Responding to his post-defeat comments, Ponting asked why Root was the England skipper if he couldn’t influence his own bowlers on what lengths to bowl.

“I nearly fell off my seat when I heard that,” Ponting told cricket.com.au. “Whose job is it then to make them change? Why are you captain then?

“If you can’t influence your bowlers on what length to bowl, what are you doing on the field?”

Australia went up 2-0 in the series with a comprehensive win in Adelaide, built on a solid 473-run foundation in the first innings. In both innings, Australia declared from a position of strength, leaving England’s bowlers to play catch-up.

Ponting said that the result could have been different if Root had been assertive enough to get his bowlers bowling as he wanted, saying that the skipper should have intervened early on day one itself, before the Australian line-up did the bulk of the damage.

“Joe Root can come back and say whatever he likes but if you’re captain, you’ve got to be able to sense when your bowlers aren’t bowling where you want them to,” said Ponting. “And if they’re not going to listen, you take them off, simple as that.
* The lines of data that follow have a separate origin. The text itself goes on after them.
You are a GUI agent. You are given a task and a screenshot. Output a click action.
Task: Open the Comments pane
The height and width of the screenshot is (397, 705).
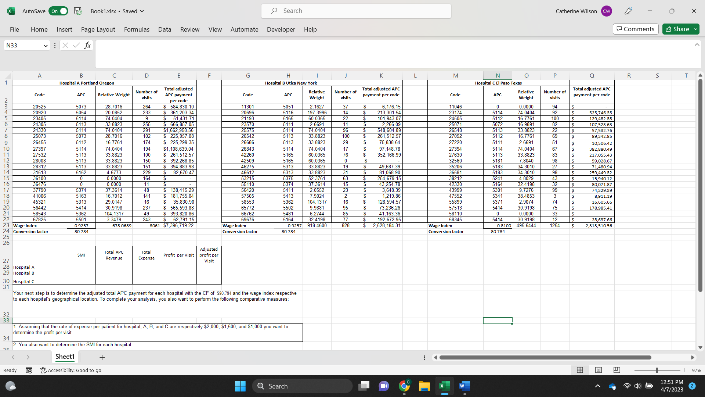click(x=635, y=29)
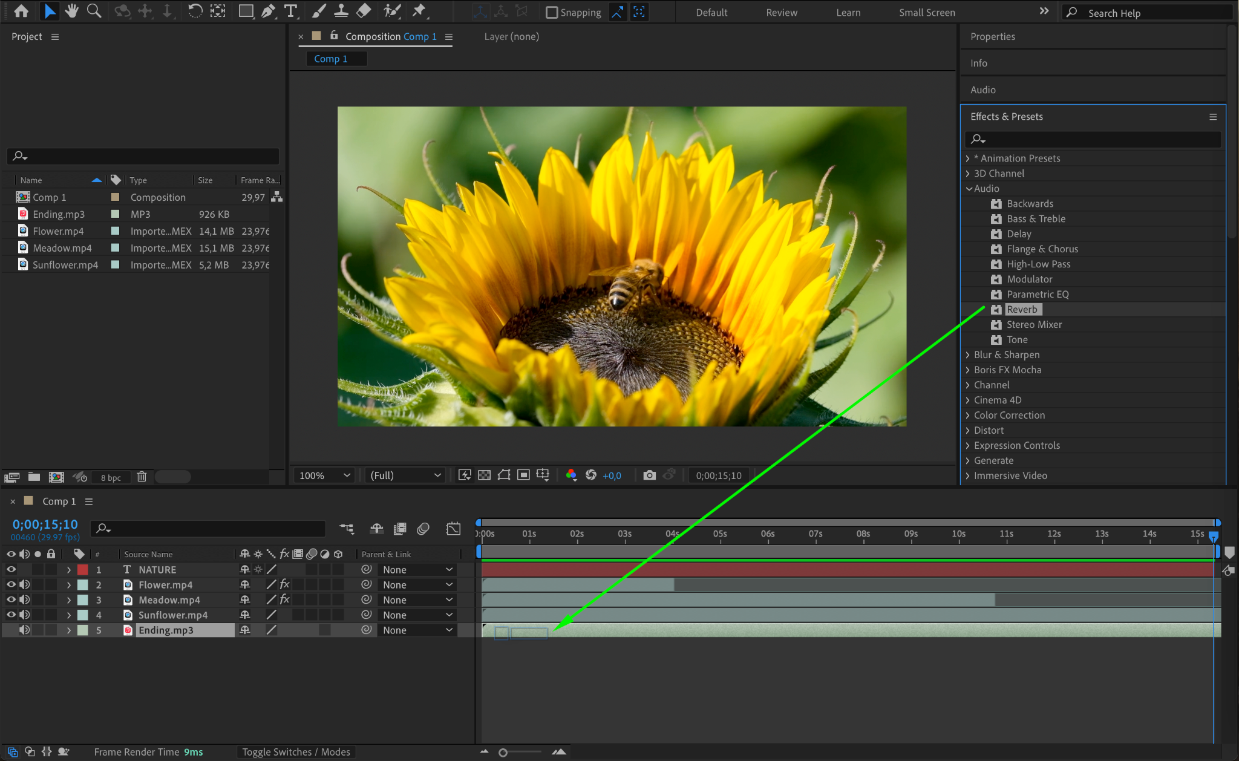Open the Audio panel tab
The image size is (1239, 761).
pyautogui.click(x=982, y=90)
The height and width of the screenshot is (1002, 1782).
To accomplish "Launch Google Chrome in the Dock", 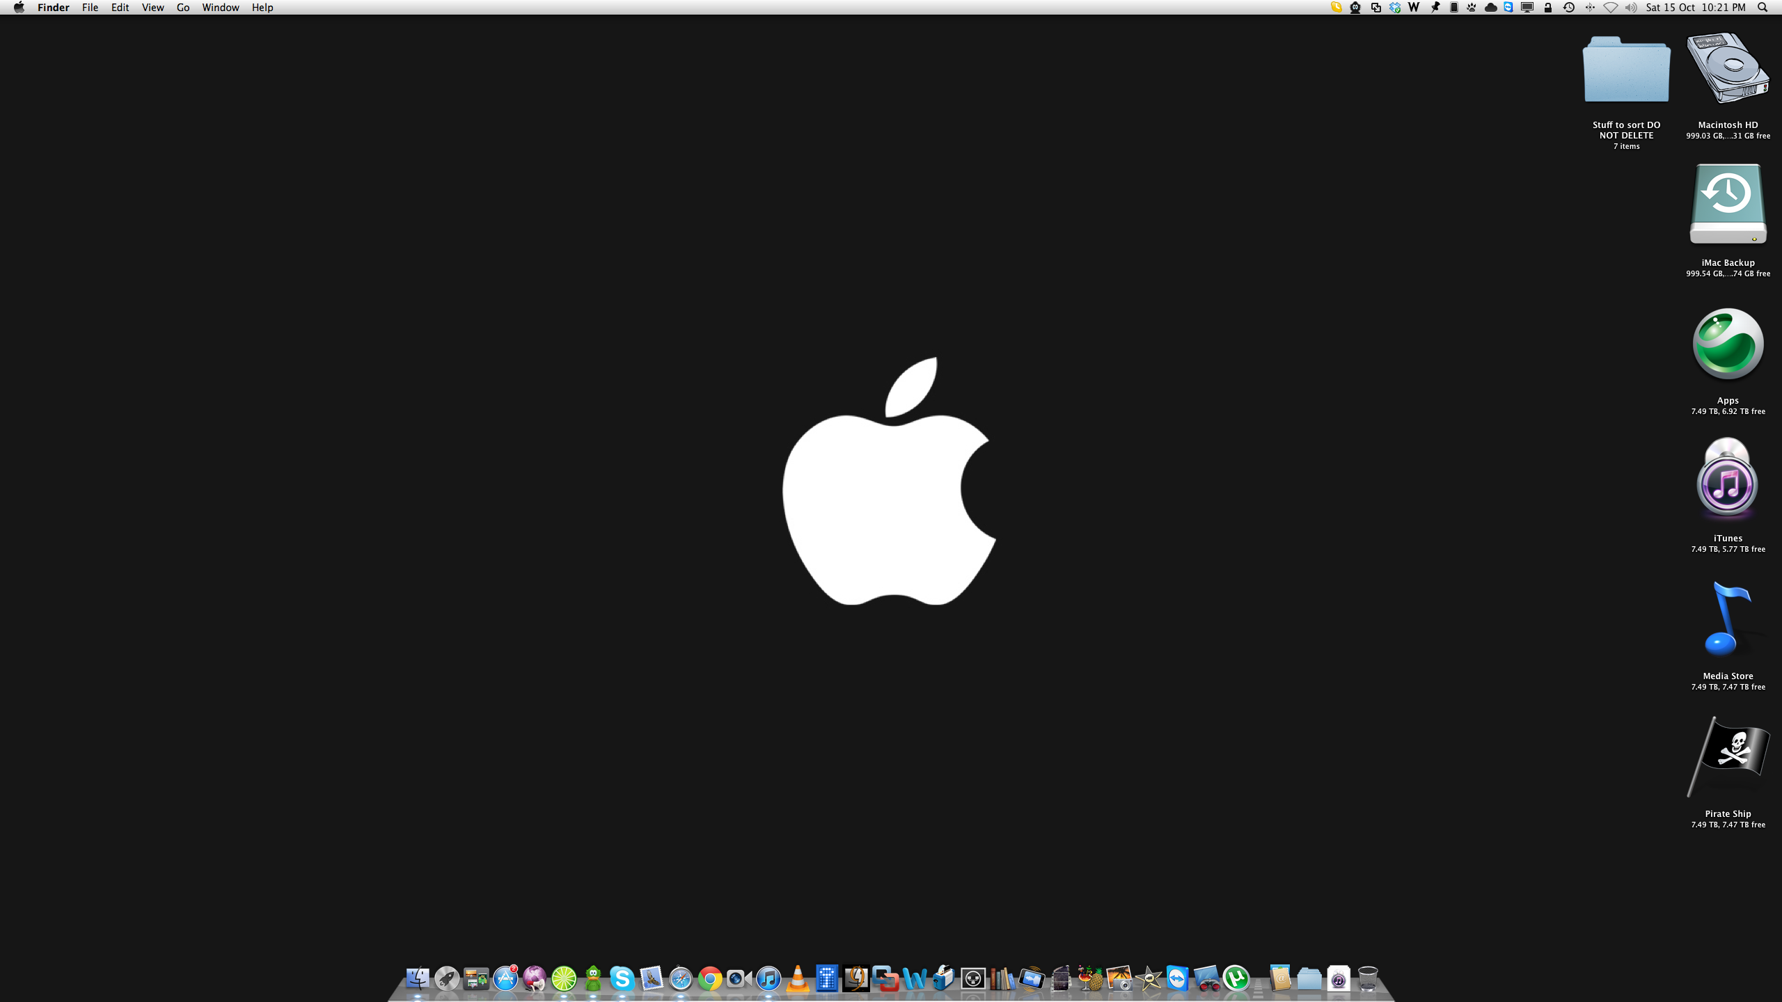I will click(x=710, y=979).
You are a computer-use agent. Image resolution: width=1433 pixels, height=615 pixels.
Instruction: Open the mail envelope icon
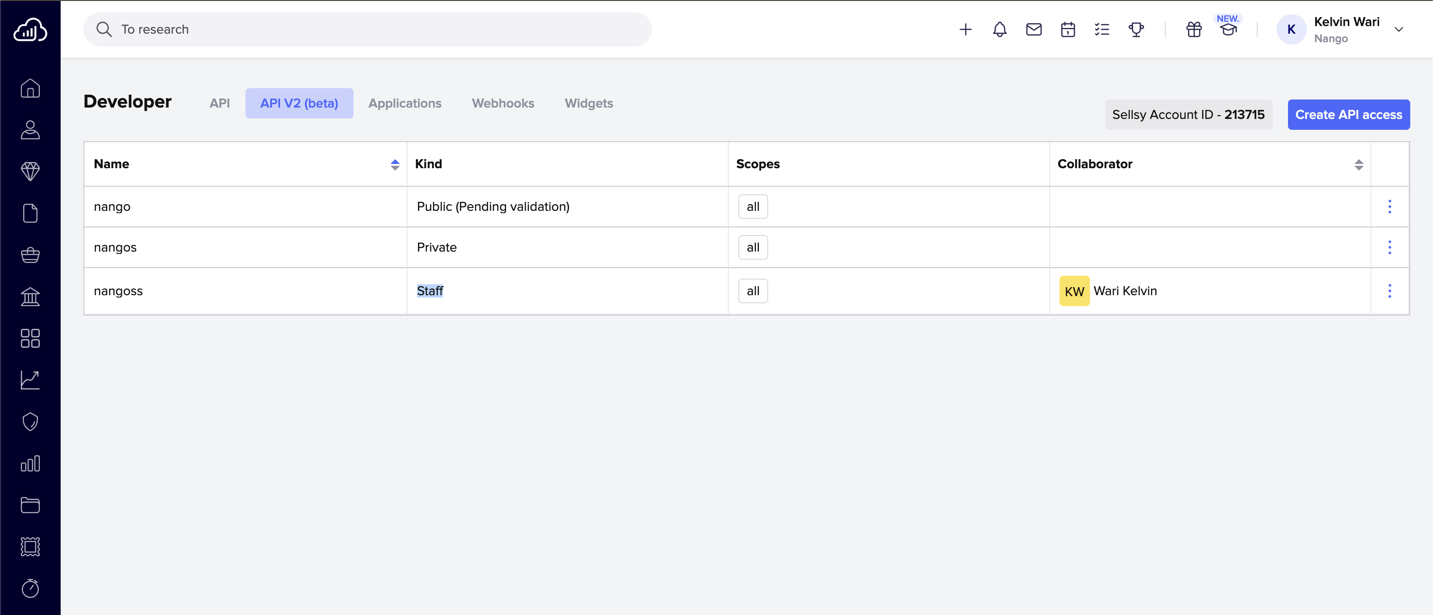click(x=1034, y=29)
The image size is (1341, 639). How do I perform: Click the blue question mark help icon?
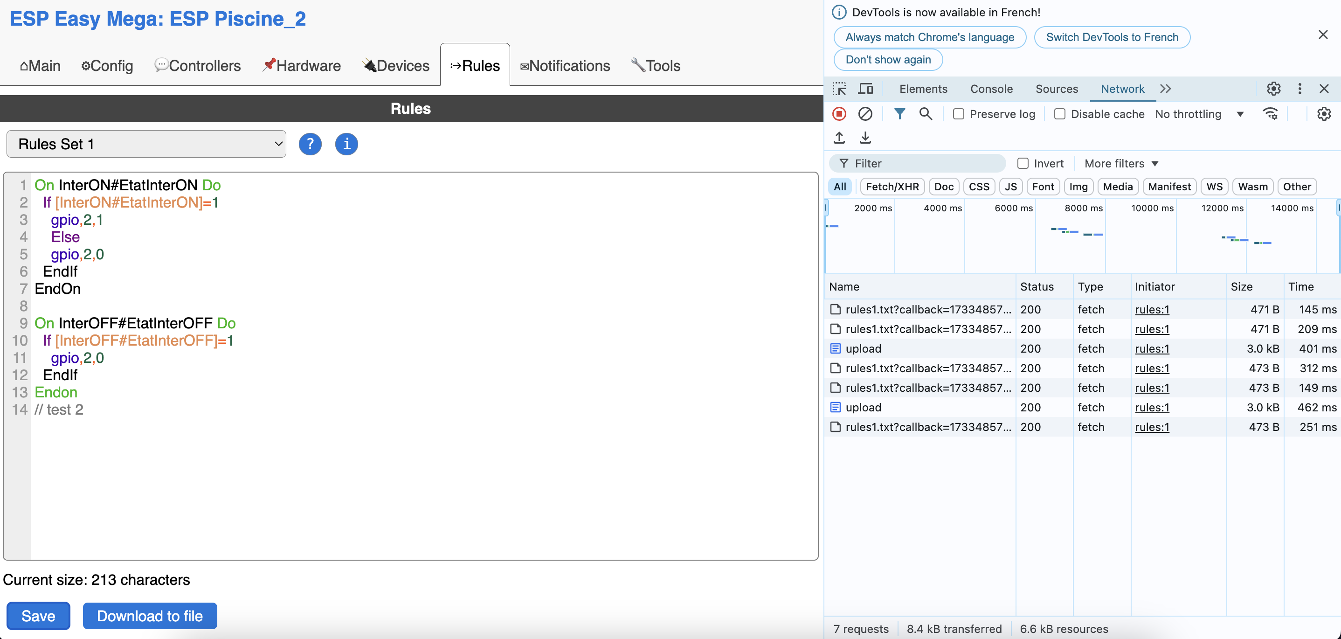coord(310,144)
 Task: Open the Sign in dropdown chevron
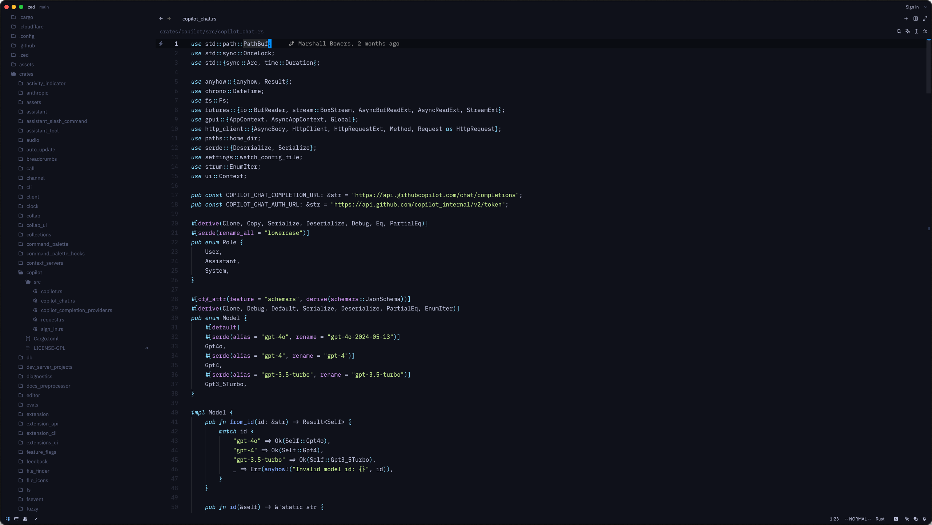tap(925, 7)
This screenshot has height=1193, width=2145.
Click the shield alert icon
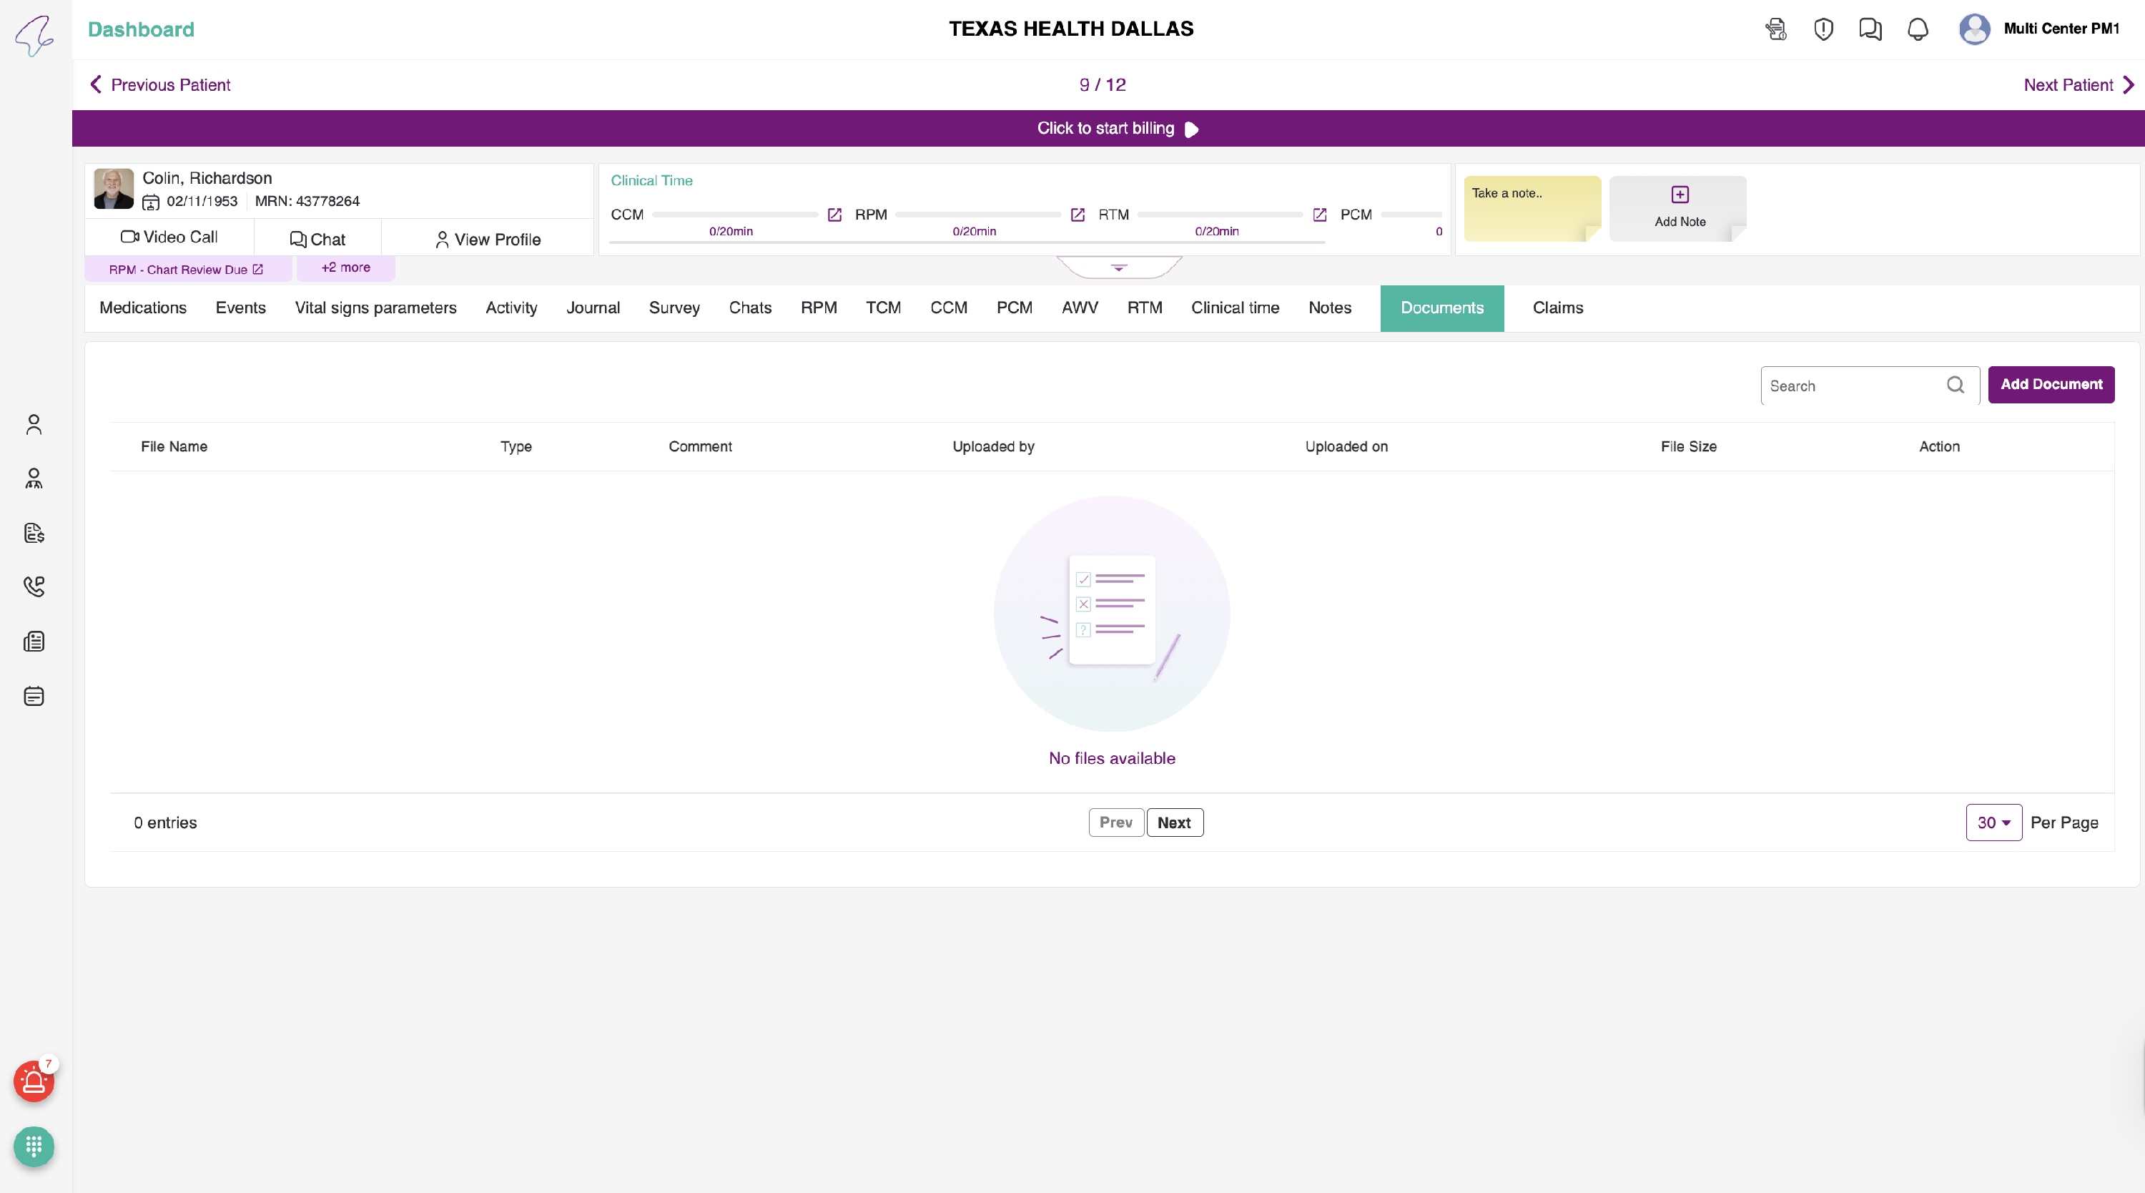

“Give someone else a chance that is going to do it for you. Or you have a really strong conversation with them on the field to tell them what you need. That’s what captaincy is all about.”

“Regardless of whether they have taken 1,150 wickets between them – well, too bad.

“‘I need you to bowl differently here to how you bowl in England, I need you to bowl differently to how you bowled four years ago, and if you’re not willing to do it then I’ll find someone that can’ – that should have been the conversation five overs into day one.

“If they had that [conversation] maybe the result could have been different.”